Catalogue description Records of the Master of the Rolls and the Rolls (Chapel) Office

Details of Division within C
Reference: Division within C
Title: Records of the Master of the Rolls and the Rolls (Chapel) Office
Description:

Records of the master of the rolls and the Rolls (Chapel) Office.

Although all Chancery records, from the earliest periods, have been in the nominal or actual custody of the master of the rolls, these records derive more particularly from specific functions of the Rolls Office.

Specifications of inventions and surrenders of office, enrolled in the Rolls Office, are in C 73

Miscellaneous rolls prepared or acquired by the Rolls Office are in C 80

Date: 1392-1848
Held by: The National Archives, Kew
Legal status: Public Record(s)
Language: English
Creator:

Chancery, Rolls Chapel Office, 1848

Physical description: 2 series
Administrative / biographical background:

The Dialogus de Scaccario, describing Exchequer administration in the 1170s, mentions a clerk who was deputy to the chancellor and had responsibility for the preparation and custody of formal Chancery enrolments. Thereafter the chancellor's principal clerk was invariably associated with these duties, although progressively more and more remote from their direct execution; by 1388, and probably long before, a staff of subordinate clerks carried out the actual enrolments. From the mid-thirteenth century this officer was generally known as the 'keeper of the rolls', and, as the first rank of Chancery clerks gradually came to be known as 'masters', the title 'master of the rolls' had become the standard designation by the fifteenth century.
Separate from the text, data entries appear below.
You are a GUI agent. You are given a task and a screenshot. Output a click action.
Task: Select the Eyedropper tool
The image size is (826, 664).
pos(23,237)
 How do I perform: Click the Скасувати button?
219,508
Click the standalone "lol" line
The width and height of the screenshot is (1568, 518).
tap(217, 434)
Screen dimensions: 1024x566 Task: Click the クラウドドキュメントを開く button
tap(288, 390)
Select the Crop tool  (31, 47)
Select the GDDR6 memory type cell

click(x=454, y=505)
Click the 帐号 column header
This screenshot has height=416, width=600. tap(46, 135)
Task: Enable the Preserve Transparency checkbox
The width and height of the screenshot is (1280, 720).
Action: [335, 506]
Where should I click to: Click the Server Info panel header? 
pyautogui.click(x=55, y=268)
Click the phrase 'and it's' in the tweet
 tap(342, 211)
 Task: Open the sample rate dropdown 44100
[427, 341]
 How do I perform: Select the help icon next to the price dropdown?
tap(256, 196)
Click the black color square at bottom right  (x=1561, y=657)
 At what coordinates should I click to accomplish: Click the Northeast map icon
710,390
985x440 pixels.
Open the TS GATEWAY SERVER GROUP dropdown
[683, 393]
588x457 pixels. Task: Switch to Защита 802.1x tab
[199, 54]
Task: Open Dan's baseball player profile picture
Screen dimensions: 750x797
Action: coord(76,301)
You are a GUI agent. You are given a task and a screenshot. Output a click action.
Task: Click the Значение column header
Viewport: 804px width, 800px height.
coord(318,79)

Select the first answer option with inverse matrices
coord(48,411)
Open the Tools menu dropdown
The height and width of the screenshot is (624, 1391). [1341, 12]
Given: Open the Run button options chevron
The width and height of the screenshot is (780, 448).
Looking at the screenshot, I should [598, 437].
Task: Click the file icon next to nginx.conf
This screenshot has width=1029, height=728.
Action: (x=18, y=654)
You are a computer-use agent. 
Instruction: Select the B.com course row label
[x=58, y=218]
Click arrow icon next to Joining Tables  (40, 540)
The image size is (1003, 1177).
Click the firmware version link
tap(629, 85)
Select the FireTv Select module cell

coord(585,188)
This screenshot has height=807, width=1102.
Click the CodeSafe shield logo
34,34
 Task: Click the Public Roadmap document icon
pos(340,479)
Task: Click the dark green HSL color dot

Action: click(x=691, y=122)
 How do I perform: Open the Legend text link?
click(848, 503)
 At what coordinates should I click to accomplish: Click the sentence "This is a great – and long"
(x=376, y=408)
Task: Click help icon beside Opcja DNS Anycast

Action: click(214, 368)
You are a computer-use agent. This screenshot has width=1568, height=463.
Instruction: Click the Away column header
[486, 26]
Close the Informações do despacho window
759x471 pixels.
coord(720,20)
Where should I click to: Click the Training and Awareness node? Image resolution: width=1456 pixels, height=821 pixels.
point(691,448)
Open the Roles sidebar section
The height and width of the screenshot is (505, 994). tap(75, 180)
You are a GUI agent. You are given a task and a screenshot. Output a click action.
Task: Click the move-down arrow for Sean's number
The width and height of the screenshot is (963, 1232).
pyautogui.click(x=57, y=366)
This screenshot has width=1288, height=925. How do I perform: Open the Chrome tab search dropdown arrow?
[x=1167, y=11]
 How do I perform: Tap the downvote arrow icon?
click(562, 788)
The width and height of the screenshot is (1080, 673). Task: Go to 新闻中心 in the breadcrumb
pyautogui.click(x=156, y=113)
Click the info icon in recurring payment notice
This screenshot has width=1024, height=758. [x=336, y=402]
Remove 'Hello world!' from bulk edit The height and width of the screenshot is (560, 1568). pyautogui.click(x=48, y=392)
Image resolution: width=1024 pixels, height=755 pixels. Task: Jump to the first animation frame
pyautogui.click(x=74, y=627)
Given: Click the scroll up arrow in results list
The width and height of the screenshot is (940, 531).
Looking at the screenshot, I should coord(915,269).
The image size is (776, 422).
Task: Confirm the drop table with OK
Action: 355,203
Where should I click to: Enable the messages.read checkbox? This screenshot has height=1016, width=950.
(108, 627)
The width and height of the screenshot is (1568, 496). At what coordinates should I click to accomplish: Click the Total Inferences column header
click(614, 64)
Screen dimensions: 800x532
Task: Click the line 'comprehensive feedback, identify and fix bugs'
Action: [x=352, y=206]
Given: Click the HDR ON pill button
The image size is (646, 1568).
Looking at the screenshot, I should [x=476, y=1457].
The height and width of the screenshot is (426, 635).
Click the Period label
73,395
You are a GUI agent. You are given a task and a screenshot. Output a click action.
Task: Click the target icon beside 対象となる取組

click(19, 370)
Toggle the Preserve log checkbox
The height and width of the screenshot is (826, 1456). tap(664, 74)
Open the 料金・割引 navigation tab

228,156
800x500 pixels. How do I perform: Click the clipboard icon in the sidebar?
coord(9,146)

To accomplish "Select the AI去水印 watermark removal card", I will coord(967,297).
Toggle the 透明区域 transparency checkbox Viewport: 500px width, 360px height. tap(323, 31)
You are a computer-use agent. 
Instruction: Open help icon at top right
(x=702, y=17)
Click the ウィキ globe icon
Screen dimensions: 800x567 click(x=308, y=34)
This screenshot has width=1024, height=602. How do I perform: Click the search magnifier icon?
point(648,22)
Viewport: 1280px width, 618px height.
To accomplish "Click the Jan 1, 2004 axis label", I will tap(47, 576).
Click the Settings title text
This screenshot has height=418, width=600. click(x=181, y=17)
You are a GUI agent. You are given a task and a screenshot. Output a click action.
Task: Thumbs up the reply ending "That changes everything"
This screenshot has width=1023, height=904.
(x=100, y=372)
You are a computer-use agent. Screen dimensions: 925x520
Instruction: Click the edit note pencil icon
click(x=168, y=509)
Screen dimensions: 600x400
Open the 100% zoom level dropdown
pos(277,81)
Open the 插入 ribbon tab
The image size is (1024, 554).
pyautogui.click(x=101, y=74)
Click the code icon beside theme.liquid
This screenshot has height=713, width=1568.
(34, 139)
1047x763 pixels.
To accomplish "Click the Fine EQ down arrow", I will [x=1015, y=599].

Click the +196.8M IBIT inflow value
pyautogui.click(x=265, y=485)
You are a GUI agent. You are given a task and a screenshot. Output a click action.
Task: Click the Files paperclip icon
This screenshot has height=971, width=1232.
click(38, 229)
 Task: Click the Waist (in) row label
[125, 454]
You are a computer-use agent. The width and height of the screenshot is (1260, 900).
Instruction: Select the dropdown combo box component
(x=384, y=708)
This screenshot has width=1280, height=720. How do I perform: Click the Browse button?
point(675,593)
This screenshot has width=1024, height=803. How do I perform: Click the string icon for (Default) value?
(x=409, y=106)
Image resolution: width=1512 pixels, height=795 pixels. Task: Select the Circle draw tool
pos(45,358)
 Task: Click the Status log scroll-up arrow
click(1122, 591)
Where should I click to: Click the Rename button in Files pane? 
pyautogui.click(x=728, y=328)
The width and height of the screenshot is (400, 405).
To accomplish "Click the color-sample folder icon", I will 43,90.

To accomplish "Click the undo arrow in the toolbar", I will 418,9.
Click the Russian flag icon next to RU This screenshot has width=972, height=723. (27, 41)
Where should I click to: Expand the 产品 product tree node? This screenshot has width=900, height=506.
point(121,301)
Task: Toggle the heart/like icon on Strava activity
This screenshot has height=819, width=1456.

With the massive growth of Chancery's legal and administrative business in the thirteenth century, this principal clerkship became a position of enormous importance and status; in the late fourteenth century, the master of the rolls took official custody of the great seal, and used it, in the absence of the chancellor abroad.

In 1290, with the expulsion of the Jews from England, the keepership of the House of Converts (Domus Conversorum) became a substantial sinecure in the royal gift, and it soon became a formal perquisite of the keeper of the rolls and his successors. By far the most significant aspect of the custody of the Domus Conversorum was its premises, providing a large estate between Westminster and the city of London, and this estate, known variously as the Rolls Office or Rolls Chapel, became the official residence of the master of the rolls and his staff.

A considerable amount of administrative business was conducted at the Rolls Office, and this doubtless contributed to the gradual re-location in this quarter not only of Chancery's satellite departments (the principal thoroughfare was soon known as Chancery Lane) but also of the legal profession. The first known inn of court was established in the nearby premises of the Knights Templar, expelled in 1307. The Rolls Estate, indeed, was often regarded as virtually an inn of court itself ('the college of Chancery men'), and smaller Chancery inns grew up around it.

As well as being an active bureaucratic institution, the Rolls Office became a significant Chancery archive. From an early date, Chancery records no longer needed for current business were housed elsewhere, most notably at the Tower of London. However, the immense business of the Rolls Office generated new quantities of records which began to be housed in the Rolls Chapel itself, even though that building continued in liturgical use until its demolition in 1895. This record-keeping function was extended, under the Public Record Office Act of 1838, from Chancery to the whole of central government, by which the master of the rolls became, ex officio, the keeper of public records, and the first Public Record Office was built on the Rolls Estate. The responsibilities were subsequently transferred to the lord chancellor under the Public Records Act of 1958.

In addition to his responsibilities for administration and record-keeping, the master of the rolls acquired a judicial role in the court of Chancery which soon dominated, and still dominates, his tenure of the post. The origins of this judicial role are unclear; it is not mentioned in the Chancery ordinances of 1388, but there is some evidence that John Waltham, who was master of the rolls from 1381 to 1386 (and subsequently chancellor), may have played a part in developing the work of Chancery as a court of equity, and certainly by 1433 the master of the rolls was considered competent to take over the chancellor's judicial duties during the latter's absence.

In the fifteenth century there are numerous references to the judicial activities of the master of the rolls, although he was not necessarily then acting fully as a Chancery judge in his own right. Certainly from the 1520s, the master of the rolls was given occasional, and increasingly frequent, powers under special commission to act as a judge, but it was by no means automatic. There is no evidence that Cromwell, for example, ever acted in this way during his tenure from 1534 to 1540, and occasionally the post was treated as a virtual sinecure not requiring legal knowledge of Chancery procedure or substantive law.

From the early seventeenth century, however, the judicial role was commissioned more frequently, for more general purposes, and from 1623 the master of the rolls was treated as the chancellor's regular deputy, hearing and determining cases in any absence of the chancellor. The precise nature of his authority nevertheless remained unclear until 1729, when the master of the rolls was constituted a judge in Chancery. Still the position was regarded as subordinate to that of the chancellor (the master of the rolls only sat when the chancellor was absent) until 1833, when the master of the rolls was explicitly empowered to sit concurrently with the chancellor, and since the mid-nineteenth century he has been effectively the senior Chancery judge.